Abstract
Introduction
It is estimated that by the year 2025 there will be 700 million individuals worldwide with hearing loss. According to the National Institute on Deafness and Other Communication Disorders of the National Institutes of Health, roughly one-third of Americans over 60 years of age and one-half of those over 85 years of age have hearing loss. 1,2 These numbers pose a tremendous demand for hearing healthcare services. Tele-audiology, by making diagnostic hearing test services more accessible, presents a potential solution to the pressing needs.
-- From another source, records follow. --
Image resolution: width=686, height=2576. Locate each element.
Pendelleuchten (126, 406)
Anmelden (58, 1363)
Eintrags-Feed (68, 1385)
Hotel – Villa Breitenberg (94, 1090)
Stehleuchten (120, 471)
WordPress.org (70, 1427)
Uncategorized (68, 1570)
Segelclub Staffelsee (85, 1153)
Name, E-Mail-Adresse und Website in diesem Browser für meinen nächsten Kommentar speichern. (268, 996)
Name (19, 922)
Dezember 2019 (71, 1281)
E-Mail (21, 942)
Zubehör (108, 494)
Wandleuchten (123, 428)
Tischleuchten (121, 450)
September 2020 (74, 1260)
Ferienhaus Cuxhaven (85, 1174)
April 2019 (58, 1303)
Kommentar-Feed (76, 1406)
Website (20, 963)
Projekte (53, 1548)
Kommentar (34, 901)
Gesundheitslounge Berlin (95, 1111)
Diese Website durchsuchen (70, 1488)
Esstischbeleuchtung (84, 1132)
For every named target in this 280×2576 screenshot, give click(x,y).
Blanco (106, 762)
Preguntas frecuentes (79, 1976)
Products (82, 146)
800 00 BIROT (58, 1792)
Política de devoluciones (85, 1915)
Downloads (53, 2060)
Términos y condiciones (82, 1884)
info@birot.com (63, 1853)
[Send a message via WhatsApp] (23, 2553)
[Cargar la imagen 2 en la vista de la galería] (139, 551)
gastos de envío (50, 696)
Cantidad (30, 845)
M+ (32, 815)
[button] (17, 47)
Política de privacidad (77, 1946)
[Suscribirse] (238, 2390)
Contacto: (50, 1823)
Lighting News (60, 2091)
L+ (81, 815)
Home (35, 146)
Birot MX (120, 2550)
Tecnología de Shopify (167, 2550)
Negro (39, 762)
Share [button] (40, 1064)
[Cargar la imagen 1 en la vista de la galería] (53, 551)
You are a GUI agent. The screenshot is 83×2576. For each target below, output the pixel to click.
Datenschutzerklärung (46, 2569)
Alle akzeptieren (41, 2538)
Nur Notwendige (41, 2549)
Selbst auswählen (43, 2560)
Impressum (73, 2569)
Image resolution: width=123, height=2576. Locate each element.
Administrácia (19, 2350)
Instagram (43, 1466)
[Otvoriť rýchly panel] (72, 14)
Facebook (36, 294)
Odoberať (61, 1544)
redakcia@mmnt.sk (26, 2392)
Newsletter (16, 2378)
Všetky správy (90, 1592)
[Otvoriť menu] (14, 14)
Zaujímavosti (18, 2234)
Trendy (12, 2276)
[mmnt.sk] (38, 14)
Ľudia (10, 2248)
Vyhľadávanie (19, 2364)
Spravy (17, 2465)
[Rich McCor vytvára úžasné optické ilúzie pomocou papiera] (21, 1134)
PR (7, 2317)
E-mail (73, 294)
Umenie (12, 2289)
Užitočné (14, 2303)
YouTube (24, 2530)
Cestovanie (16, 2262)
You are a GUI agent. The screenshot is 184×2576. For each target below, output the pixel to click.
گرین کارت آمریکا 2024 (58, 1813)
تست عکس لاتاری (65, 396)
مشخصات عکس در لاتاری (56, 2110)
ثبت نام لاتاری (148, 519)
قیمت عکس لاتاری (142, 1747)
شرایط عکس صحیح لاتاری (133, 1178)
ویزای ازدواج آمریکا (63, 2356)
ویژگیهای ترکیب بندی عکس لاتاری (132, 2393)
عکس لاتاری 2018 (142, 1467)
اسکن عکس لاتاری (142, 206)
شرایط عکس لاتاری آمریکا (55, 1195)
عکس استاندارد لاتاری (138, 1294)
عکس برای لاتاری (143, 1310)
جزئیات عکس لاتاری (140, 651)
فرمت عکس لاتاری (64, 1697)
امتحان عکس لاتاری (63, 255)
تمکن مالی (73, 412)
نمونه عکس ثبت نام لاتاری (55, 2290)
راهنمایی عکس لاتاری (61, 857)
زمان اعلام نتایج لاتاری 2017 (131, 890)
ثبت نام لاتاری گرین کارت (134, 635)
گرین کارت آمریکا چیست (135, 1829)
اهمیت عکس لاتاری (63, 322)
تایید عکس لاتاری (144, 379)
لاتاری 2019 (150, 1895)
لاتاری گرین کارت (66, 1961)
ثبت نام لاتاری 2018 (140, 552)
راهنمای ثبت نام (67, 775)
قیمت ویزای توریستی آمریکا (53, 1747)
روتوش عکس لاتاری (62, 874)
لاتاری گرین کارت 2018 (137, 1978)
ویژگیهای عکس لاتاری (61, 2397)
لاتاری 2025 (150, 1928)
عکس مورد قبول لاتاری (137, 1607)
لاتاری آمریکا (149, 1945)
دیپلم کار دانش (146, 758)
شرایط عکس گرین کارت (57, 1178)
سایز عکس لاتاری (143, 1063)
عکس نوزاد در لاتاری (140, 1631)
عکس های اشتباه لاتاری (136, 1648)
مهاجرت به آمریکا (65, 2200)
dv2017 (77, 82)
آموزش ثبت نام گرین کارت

Among several tele-audiology research projects, 3 –17 the authors have developed a browser-server–distributed pure-tone audiometry-only system. 15 –17 The central application server in this system hosts all the required software, with minimum hardware and software resource requirements added to the audiology clinic and patient client sites. These “thin clients” had the advantage of separating technical issues from clinical services and ultimately enhanced end-user convenience. Due to several technical challenges, this pure-tone threshold test-only prototype did not incorporate other test procedures required for in-depth diagnosis (i.e., speech test, 18 otoacoustic emissions, 19 and tympanometry 20,21 ). Specifically, unlike the pure-tone threshold, which can be collected by simply asking a patient to respond to single-tone voices heard from a headset with some simple signals (raising a hand or pressing a button), other hearing test procedures involve more profound operations. In a speech test, for example, not only does the audiologist need to operate the audiometer (AMT) with commands, but also the audio signals generated by the AMT and the patient's repeating voices both have to be returned to the audiologist, involving much more complicated real-time data exchange.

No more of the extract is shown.